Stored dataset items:
* * *
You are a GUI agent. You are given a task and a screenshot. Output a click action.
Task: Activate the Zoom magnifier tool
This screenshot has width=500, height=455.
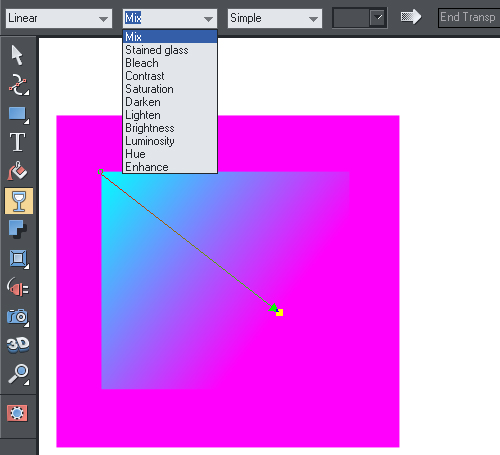point(18,374)
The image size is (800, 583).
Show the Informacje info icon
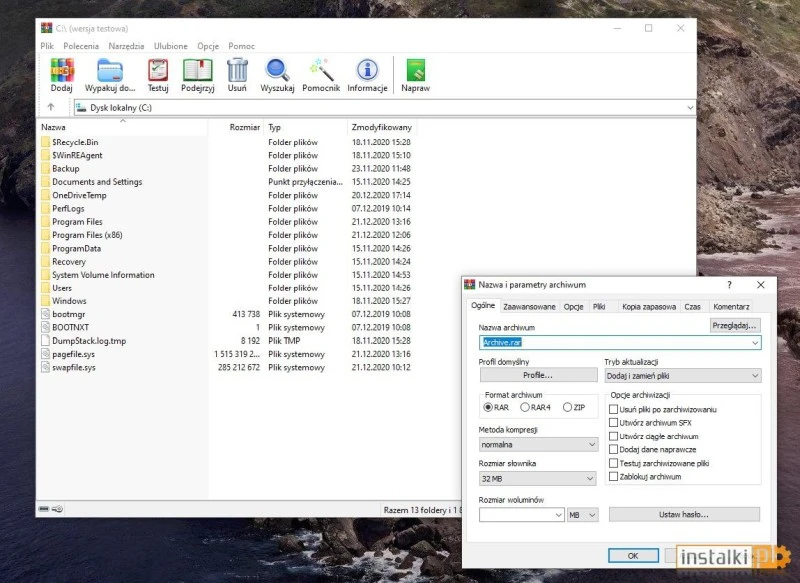(x=367, y=72)
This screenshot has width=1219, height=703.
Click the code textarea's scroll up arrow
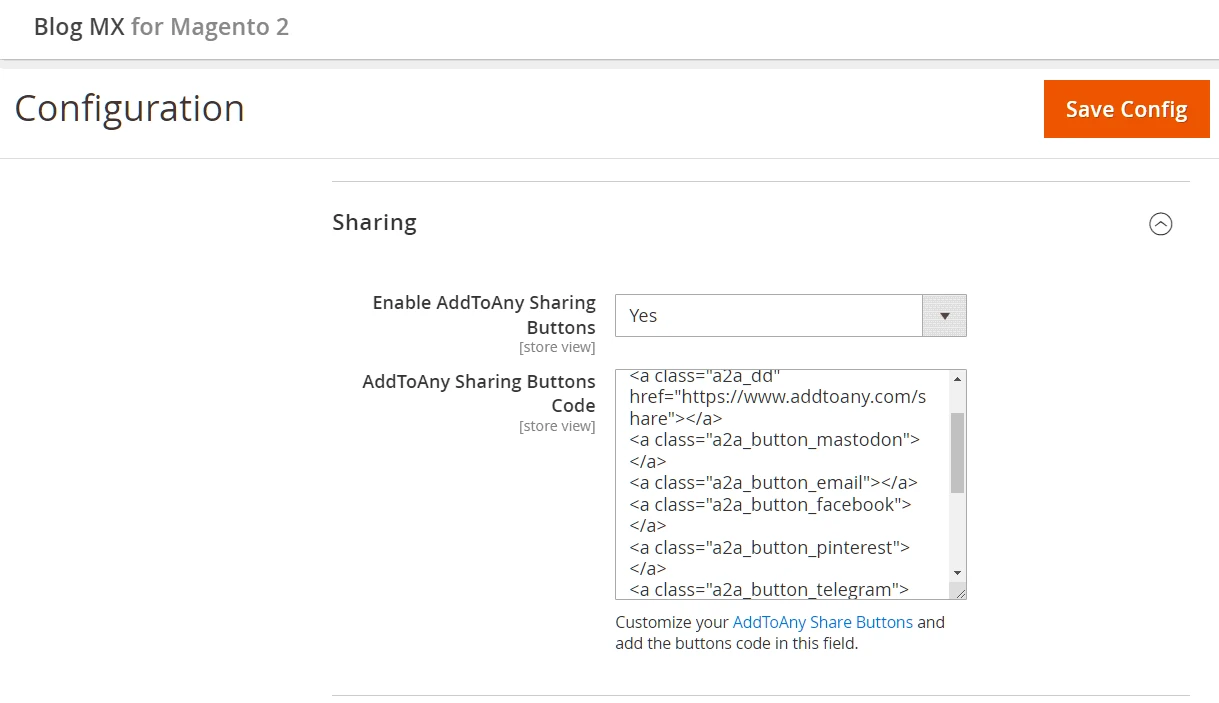(957, 379)

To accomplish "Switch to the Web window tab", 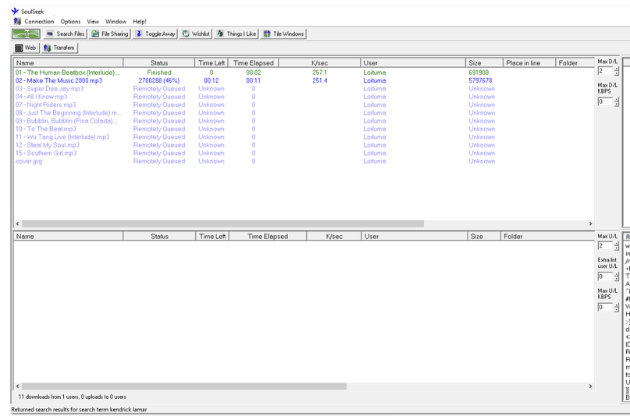I will point(25,48).
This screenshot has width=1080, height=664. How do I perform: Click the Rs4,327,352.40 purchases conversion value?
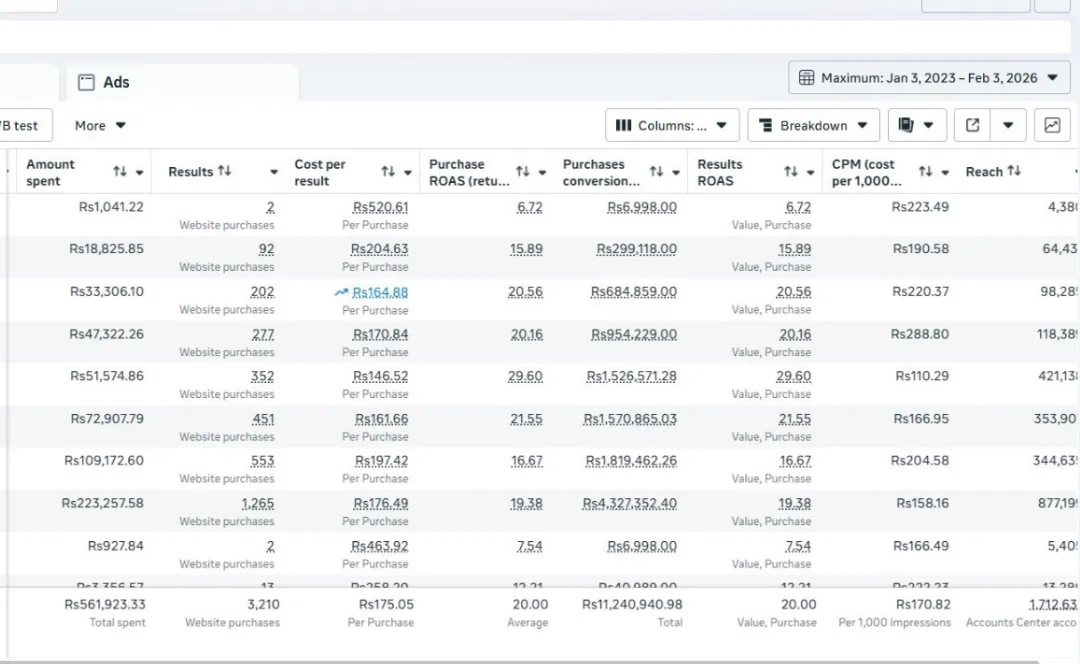[630, 504]
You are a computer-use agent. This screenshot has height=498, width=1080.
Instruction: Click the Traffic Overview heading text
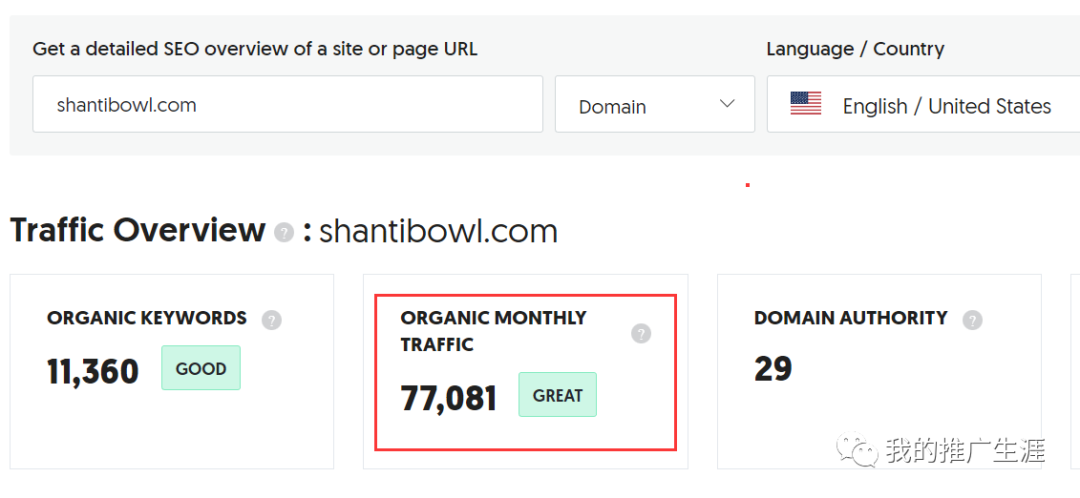pyautogui.click(x=138, y=231)
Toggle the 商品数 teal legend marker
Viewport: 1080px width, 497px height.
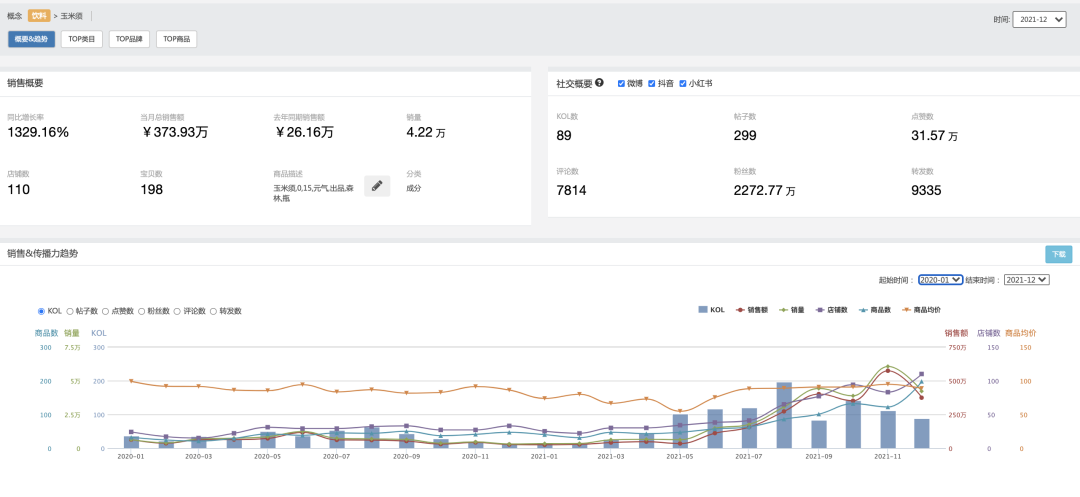[x=864, y=310]
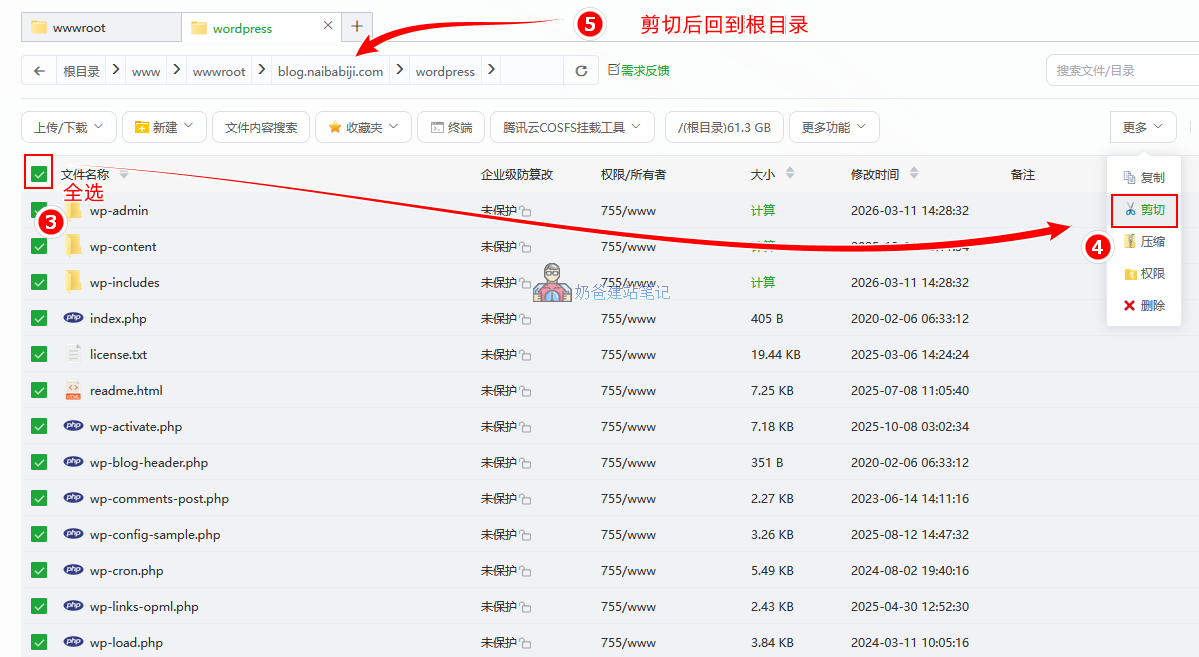
Task: Sort by size using arrows icon
Action: pyautogui.click(x=790, y=174)
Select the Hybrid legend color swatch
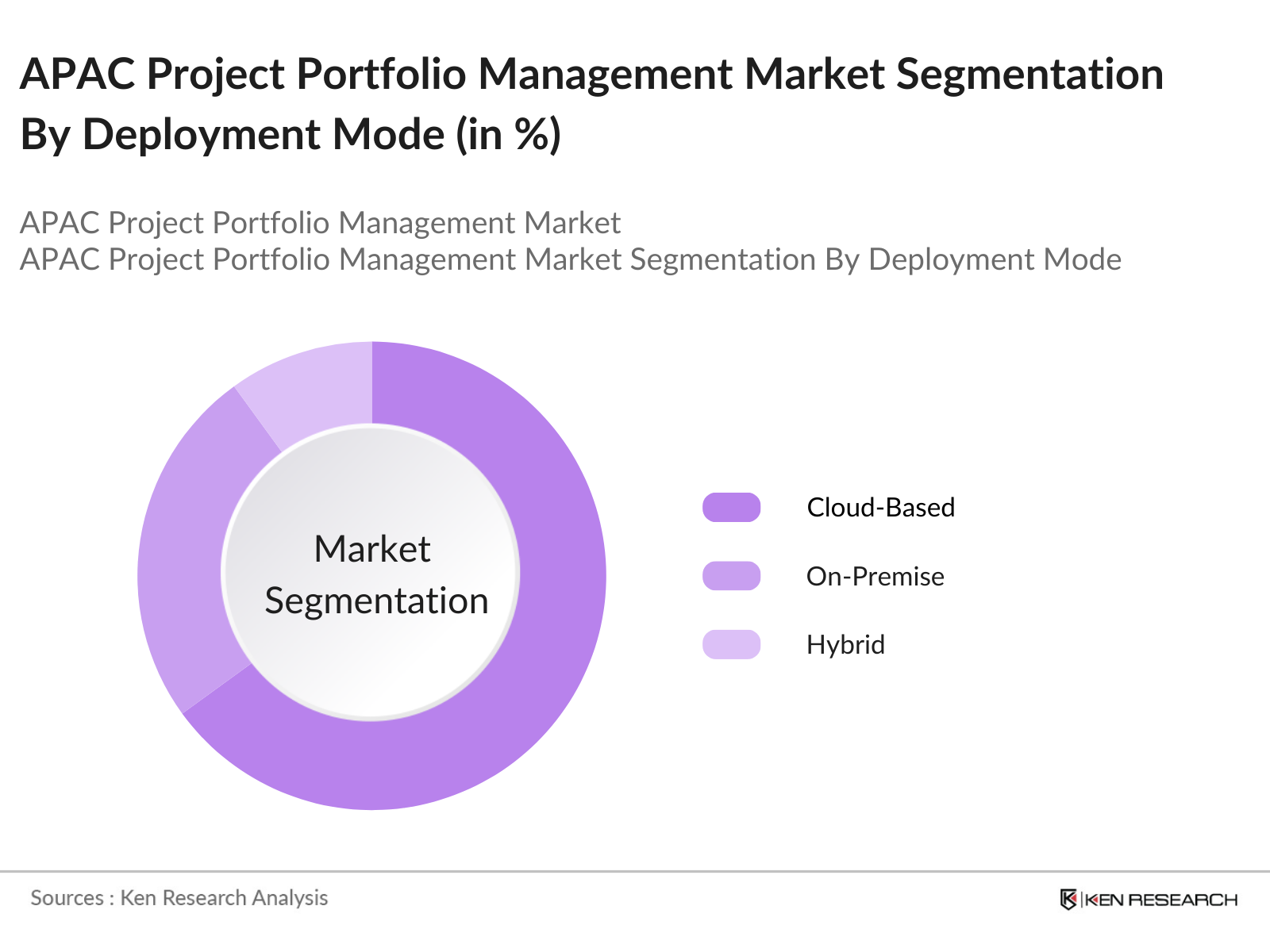 pos(731,644)
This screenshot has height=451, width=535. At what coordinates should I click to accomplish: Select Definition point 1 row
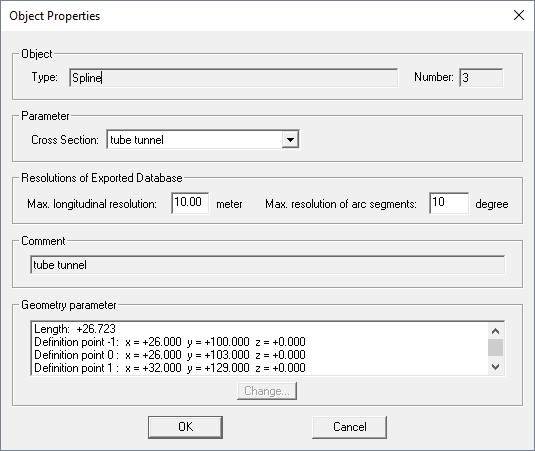(x=170, y=368)
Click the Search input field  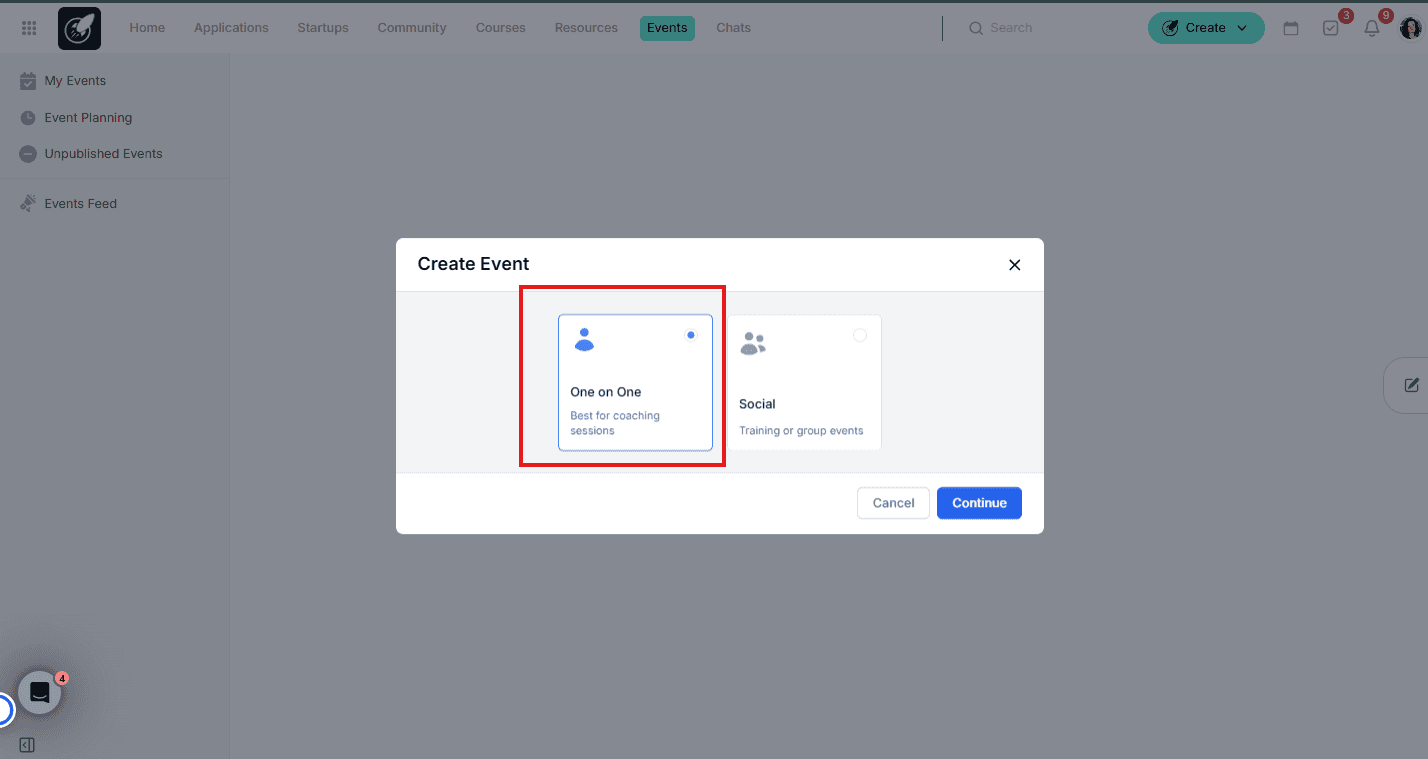coord(1050,28)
* * *
● Directions:
With "agent" as the string to find, copy every line of the records that holds it.

● Reply to the exercise:
You are a GUI agent. You are given a task and a screenshot. Output a click action.
You are a computer-use agent. This screenshot has height=498, width=1080.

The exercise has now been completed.